- What the task requires -
Your answer must be the listing repeated word for word, without its pictures.

- Exercise inputs -
=-=-=
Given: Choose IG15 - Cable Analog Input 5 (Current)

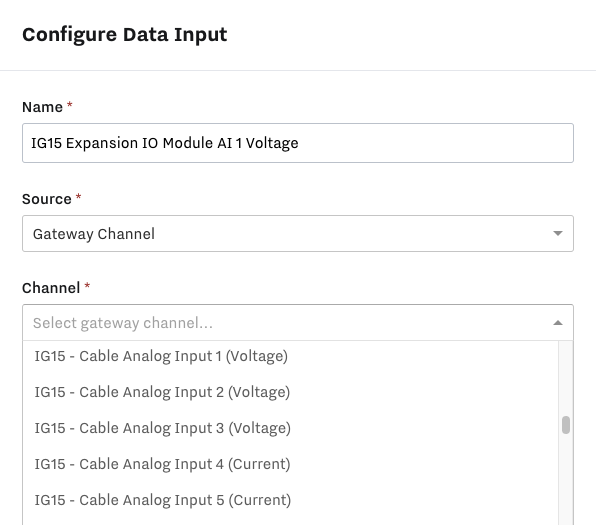Looking at the screenshot, I should (291, 500).
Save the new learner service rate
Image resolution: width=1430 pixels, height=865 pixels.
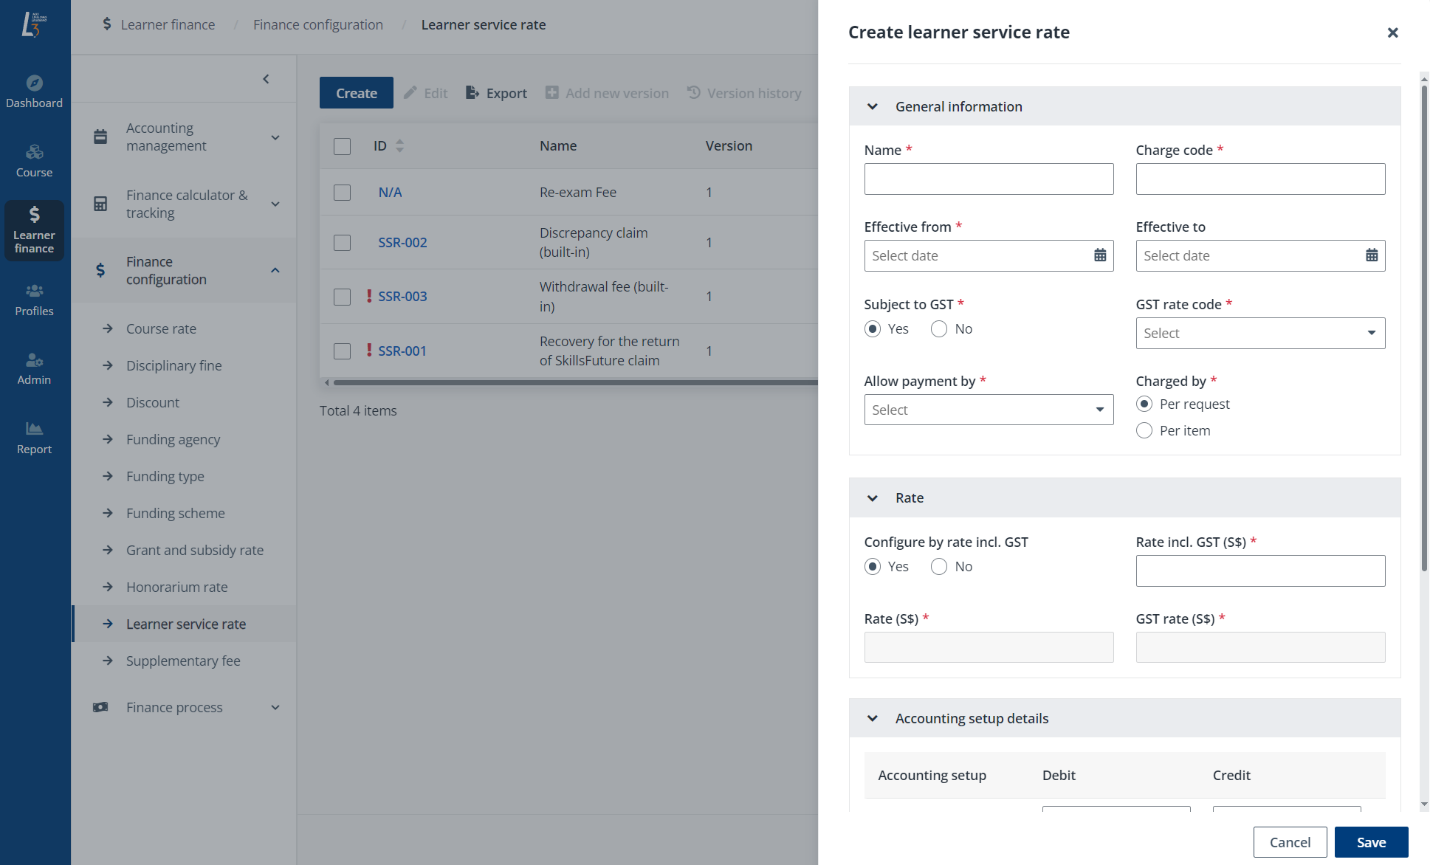click(x=1371, y=841)
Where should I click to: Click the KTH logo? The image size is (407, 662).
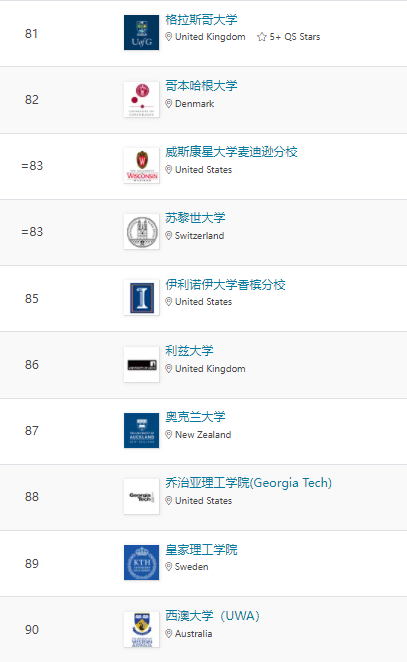141,562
=-=-=
- Answer to the exercise -
Given: Choose IG15 - Cable Analog Input 5 (Current)

Looking at the screenshot, I should (291, 500).
Save the new learner service rate
Image resolution: width=1430 pixels, height=865 pixels.
click(x=1371, y=841)
Where should I click to: Click the KTH logo? The image size is (407, 662).
141,562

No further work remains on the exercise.